February 2015 - Personalization is More than Just a Name


Personalization is More than Just a Name
Personalization is a big topic in the marketing world right now. One example of personalization is sending mail that includes customers’ names. More recently, personalization has also taken hold in the packaging world as a way to reach customers on a deeper level. The most prominent example of personalization through the use of first names is Coca-Cola’s recent “Share a Coke” campaign, in which the company printed 250 of the most popular names on 20-ounce bottles of Coca-Cola products. The company encouraged customers to find their own name or share the Coke with someone else. It was an impressive, large-scale campaign that also asked customers to share images online using #shareacoke.

But names aren’t the only personalization approach companies can use. Personalization is employed anytime a company utilizes digital printing to reach a variety of different targets. Indeed, Coca-Cola didn’t just utilize names in its campaign, it also used popular phrases like “BFF,” “The Team,” “Family” and “Wingman,” which are targeted to specific groups, such as teenagers, office workers and families. While personalizing items with first names is often the first thing people think of when the term “personalization” comes up, there are many other approaches to take and opportunities for companies to create innovative, engaging promotions.

Targeting different markets by geographic area, interests and demographics are key ways to personalize product labels and packaging to specific groups. Leavy Vicars, packaging advisor at Nosco, has suggested targeting a geographic region by printing packaging with graphics related to local sports teams. He also suggested targeting users by specific interests, such as fishing, camping or boating. Targeting customers by age group can also be an effective use of personalization, and this could even have uses in the medical device market. For example, you could design EpiPen packages for different age groups by using popular cartoon characters from “SpongeBob SquarePants” or Disney. 

In addition, a handful of companies have launched campaigns that invite customers to design their own products. Kleenex allowed customers to create individual boxes that match their own homes. Heineken provided an option to customize six-packs of its beer in Europe, too.

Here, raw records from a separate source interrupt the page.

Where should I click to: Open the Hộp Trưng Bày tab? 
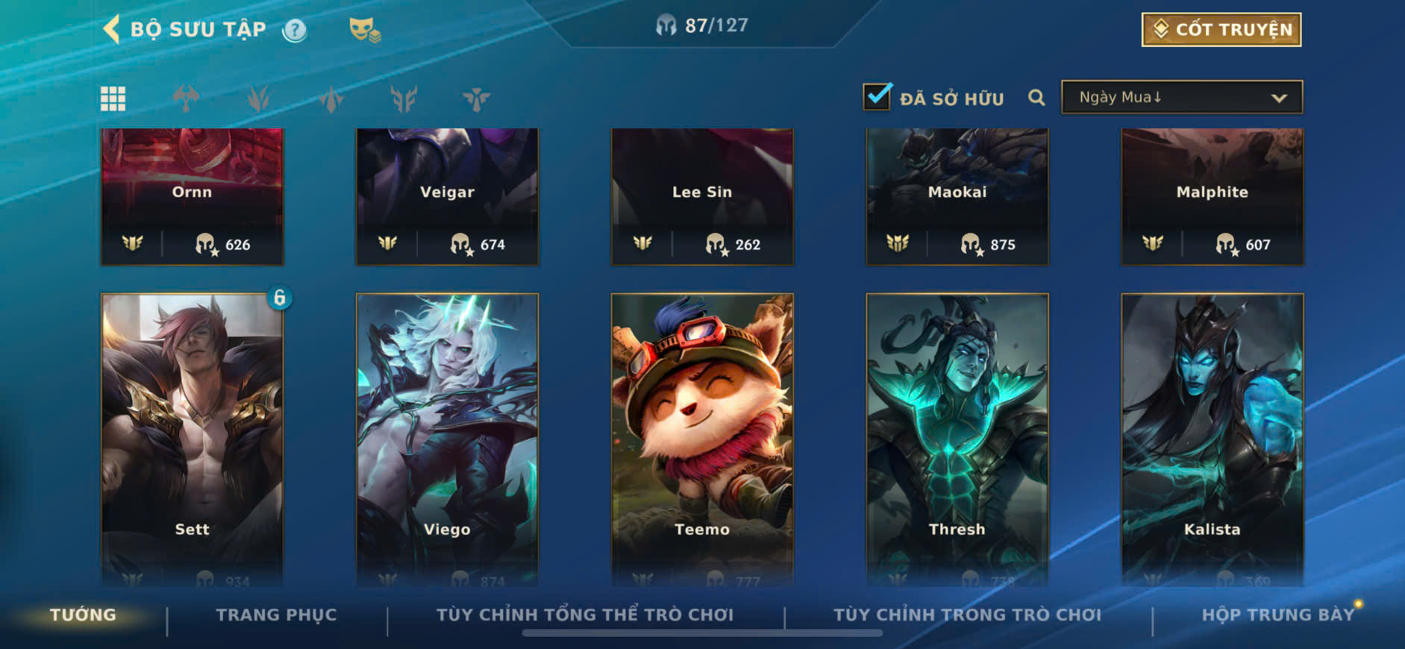click(x=1277, y=615)
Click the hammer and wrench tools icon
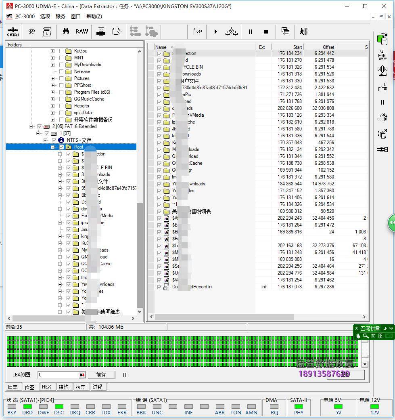Viewport: 395px width, 420px height. (x=31, y=32)
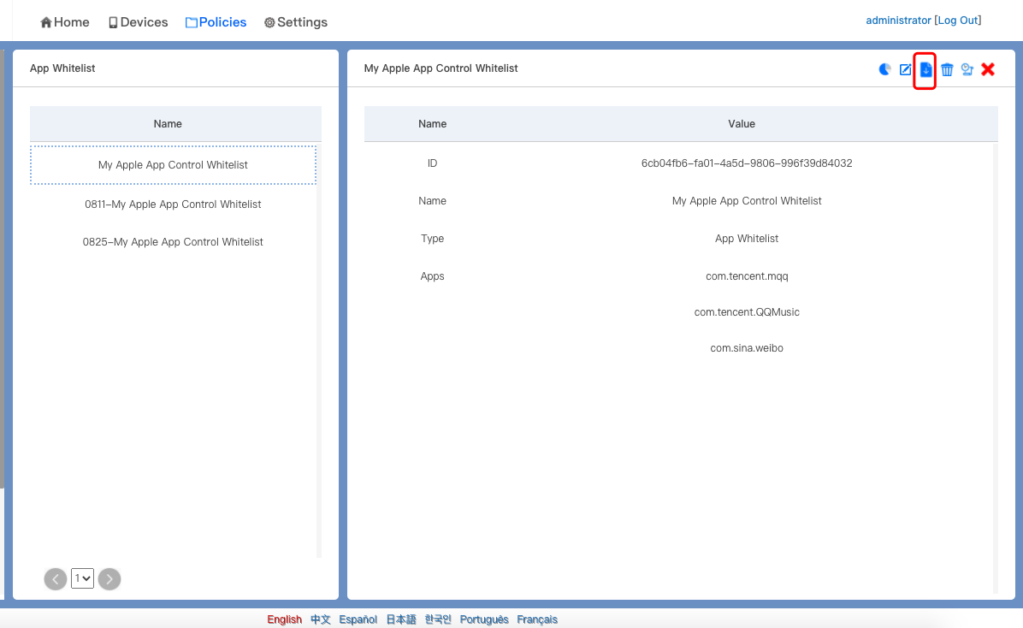This screenshot has width=1023, height=628.
Task: Switch language to Português
Action: tap(484, 619)
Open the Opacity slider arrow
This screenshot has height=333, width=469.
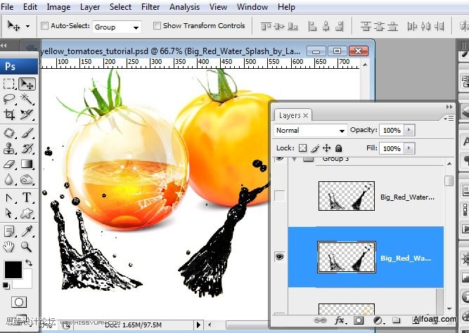coord(409,131)
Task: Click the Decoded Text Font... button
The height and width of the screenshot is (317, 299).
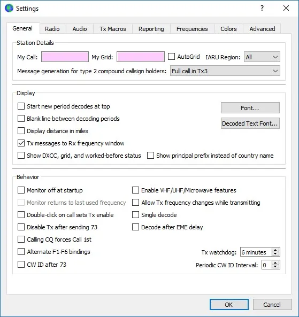Action: 250,123
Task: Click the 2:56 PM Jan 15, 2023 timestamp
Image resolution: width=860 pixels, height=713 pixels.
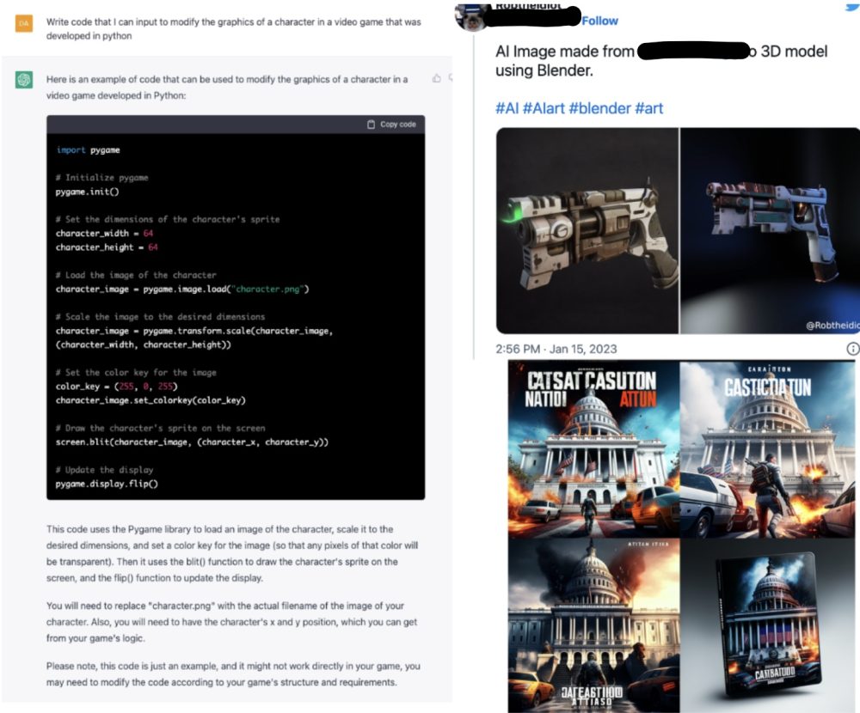Action: coord(556,349)
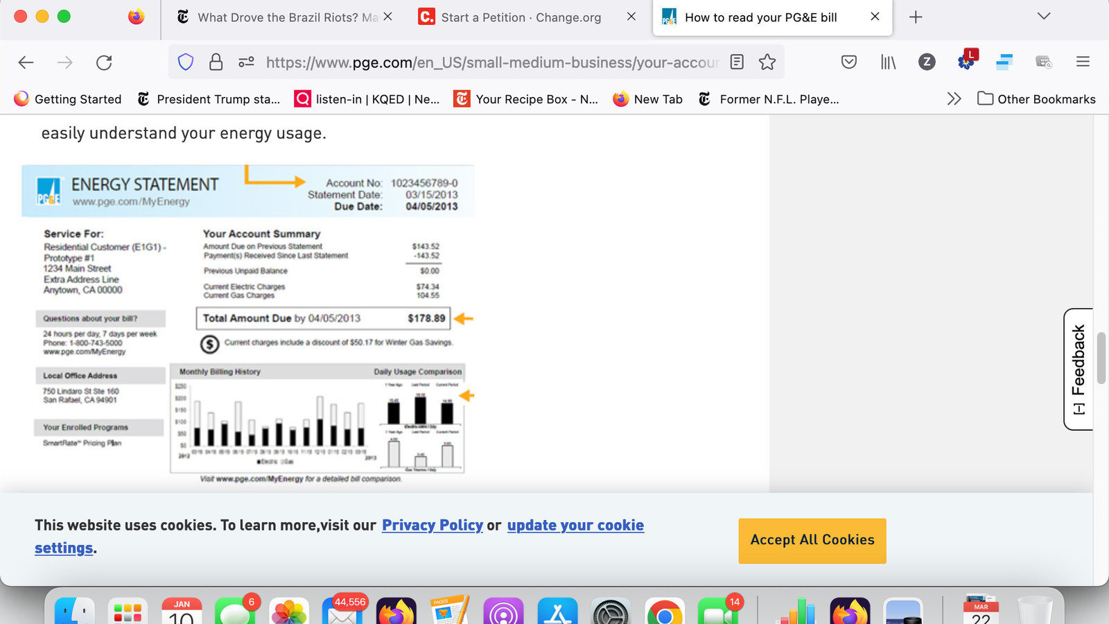This screenshot has width=1109, height=624.
Task: Open the Library bookmarks icon
Action: pos(888,62)
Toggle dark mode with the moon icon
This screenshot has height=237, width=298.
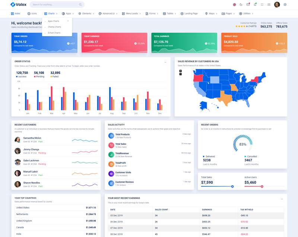tap(241, 4)
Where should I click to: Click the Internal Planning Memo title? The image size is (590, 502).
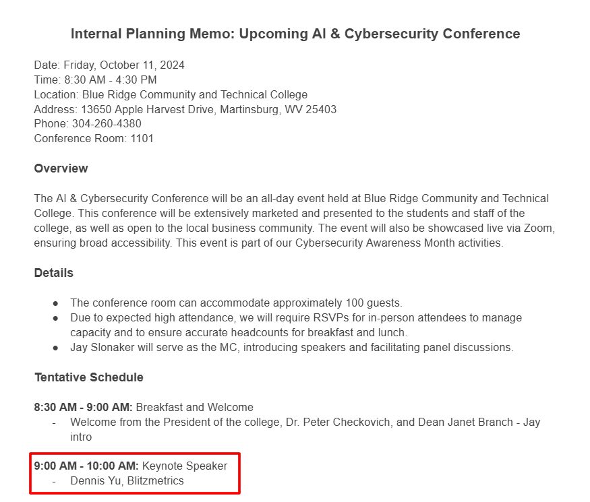click(x=295, y=34)

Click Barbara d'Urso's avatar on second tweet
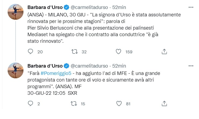coord(15,70)
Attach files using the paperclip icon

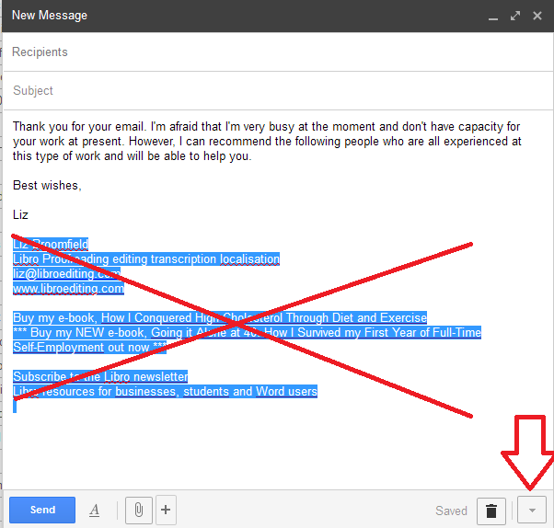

Digital Printing Makes This Process Easy
Although forward-thinking companies in many markets have started using personalization more, there is substantial opportunity for growth. Digital printing makes implementation of variable data seamless, allowing for different applications in different markets. Serialization is a great benefit for healthcare markets, and personalization campaigns could be utilized successfully in personal care and natural health markets, among others

Still, the planning and strategizing process for implementing variable data can be significant. Unrolling a personalization campaign can be cumbersome because it requires research and strategy to create a unique and effective promotion that draws targeted customers. Companies should work with an innovation-focused printing and packaging partner to strategize and determine the best approach to their personalization campaigns.